Jahresabschluss beim St. Ingberter Literaturforum ILF
Hoch zufrieden zeigt man sich beim St. Ingberter Literaturforum (ILF) bei der Rückschau auf das zu Ende gegangene Lesungsjahr 2022. Zu zehn Lesungen waren rund 700 Literaturinteressierte gekommen, um ein vielgestaltiges Angebot von Autorenbegegnungen und Buchvorstellungen zu erleben.
Den Auftakt bildete der Publizist Marko Martin, der in seinem literarischen Tagebuch über „Die letzten Tage von Hongkong“ sowohl über die Anfänge der Coronapandemie als auch über die Bedrohung der Freiheit durch autoritäre Systeme berichtete. Eine zweite Veranstaltung in der Reihe „Jazz und Poesie“ in Kooperation mit der Konrad Adenauer Stiftung würdigte den Berliner Autor Bernd Wagner, der mit „Verlassene Werke“ ein bewegendes deutsches Nachkriegspanorama und Zeitdokument präsentierte.

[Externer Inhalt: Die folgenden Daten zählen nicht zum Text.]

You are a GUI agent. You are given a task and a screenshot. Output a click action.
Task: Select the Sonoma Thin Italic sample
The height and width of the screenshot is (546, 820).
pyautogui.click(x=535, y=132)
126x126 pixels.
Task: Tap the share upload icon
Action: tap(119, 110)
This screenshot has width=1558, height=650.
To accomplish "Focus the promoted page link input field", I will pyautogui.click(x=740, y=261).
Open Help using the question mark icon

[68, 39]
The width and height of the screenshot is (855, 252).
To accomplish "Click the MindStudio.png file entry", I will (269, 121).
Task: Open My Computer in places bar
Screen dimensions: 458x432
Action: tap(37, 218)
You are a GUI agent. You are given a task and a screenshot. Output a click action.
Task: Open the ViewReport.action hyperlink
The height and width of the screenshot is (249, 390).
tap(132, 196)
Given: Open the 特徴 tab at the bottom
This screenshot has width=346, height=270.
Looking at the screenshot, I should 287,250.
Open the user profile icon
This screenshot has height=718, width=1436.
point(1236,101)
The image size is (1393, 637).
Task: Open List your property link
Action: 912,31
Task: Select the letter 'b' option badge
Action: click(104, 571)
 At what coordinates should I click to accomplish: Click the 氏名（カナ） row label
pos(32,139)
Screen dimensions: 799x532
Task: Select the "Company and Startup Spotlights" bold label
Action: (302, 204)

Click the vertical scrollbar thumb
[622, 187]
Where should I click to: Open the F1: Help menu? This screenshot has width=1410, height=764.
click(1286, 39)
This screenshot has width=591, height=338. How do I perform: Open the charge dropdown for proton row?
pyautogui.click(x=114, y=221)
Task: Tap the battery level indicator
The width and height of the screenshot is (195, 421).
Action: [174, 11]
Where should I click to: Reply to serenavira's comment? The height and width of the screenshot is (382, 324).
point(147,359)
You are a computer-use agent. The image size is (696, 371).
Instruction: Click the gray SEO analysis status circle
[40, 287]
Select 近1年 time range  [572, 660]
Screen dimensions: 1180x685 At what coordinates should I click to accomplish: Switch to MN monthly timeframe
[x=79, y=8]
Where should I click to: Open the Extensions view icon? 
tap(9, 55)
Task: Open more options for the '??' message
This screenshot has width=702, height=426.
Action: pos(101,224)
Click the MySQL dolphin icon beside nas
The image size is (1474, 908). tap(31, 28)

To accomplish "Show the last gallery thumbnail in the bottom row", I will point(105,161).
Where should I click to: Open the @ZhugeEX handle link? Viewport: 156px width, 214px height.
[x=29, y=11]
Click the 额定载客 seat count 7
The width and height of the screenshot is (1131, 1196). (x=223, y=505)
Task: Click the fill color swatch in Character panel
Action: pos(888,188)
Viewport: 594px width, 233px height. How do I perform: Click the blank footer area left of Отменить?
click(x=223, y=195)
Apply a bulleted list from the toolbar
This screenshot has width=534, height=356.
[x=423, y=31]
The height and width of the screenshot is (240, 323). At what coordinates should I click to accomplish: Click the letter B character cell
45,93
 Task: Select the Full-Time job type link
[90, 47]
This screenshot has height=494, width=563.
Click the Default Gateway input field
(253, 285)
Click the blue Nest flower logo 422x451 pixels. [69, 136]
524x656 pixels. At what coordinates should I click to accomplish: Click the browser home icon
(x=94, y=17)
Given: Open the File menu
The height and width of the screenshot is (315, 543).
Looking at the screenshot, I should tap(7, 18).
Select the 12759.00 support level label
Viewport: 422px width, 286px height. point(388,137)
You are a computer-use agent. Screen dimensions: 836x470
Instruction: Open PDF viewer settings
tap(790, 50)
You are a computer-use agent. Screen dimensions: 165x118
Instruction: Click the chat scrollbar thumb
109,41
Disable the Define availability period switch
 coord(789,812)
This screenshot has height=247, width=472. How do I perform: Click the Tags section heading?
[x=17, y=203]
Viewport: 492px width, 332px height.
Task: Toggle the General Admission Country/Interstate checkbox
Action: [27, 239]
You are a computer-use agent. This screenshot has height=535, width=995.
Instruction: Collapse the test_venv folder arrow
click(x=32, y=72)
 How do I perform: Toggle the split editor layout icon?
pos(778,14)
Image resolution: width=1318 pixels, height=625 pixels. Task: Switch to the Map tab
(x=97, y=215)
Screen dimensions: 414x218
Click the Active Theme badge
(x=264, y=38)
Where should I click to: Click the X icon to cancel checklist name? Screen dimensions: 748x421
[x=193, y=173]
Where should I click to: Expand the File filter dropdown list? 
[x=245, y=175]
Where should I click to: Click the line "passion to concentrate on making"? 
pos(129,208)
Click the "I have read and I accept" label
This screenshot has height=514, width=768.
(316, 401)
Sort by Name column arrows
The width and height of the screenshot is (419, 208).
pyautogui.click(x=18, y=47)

Ein Brückenschlag über die Grenze zu unseren französischen Nachbarn gelang gleich dreimal. Im Rahmen des Literaturfestivals „erLESEN!“ entführte die Hamburger Autorin Antje Sievers mit ihrem hervorragend recherchierten Roman „Die Judenmadonna“ ihr Auditorium in die Welt der jüdischen Kultur im Elsass und fesselte es mit der Darstellung einer ungewöhnlichen Liebesgeschichte. Leichtere Kost, äußerst unterhaltsam dargeboten, offerierte der Bestsellerautor Benjamin Cors, der in die Welt seiner überaus erfolgreichen Normandiekrimis einführte. Frankreich war zu dritten Male Thema, als der in St. Ingbert lebende Politikwissenschaftler Adolf Kimmel die erste deutschsprachige Biografie über Francois Mitterand vorstellte, worin er in klaren Konturen das Porträt eines ebenso undurchschaubaren wie wandlungsfähigen Politikers mit entschiedenem Willen zur Macht zeichnet.
In Kooperation mit der Katholischen Erwachsenenbildung Saarpfalz (KEB) wurden zwei Veranstaltungen mit dem Theologen Stefan Schwarzmüller und dem Germanisten Thomas Kuhn durchgeführt. Mit den Veranstaltungen „Lessing und das Drama der Toleranz“ und „Autorinnen der Weimarer Republik“ wurden spannende Kapitel der deutschen Literaturgeschichte aufgeblättert, und die beiden Künstlerfreunde boten einem ebenso ergriffenen wie begeisterten Publikum durch das Zusammenwirken von gekonnter Rezitation und szenischem Spiel ein Literaturerlebnis der besonderen Art. Ein Höhepunkt war sicher auch der Auftritt der Münchner Autorin Dagmar Leupold. Sie stellte ihren nicht nur die Kritik begeisternden Titel „Dagegen die Elefanten!“ vor, eine mit feinfühlig entwickelter Psychologie der Figuren subtil gestaltete Studie über einen Außenseiter.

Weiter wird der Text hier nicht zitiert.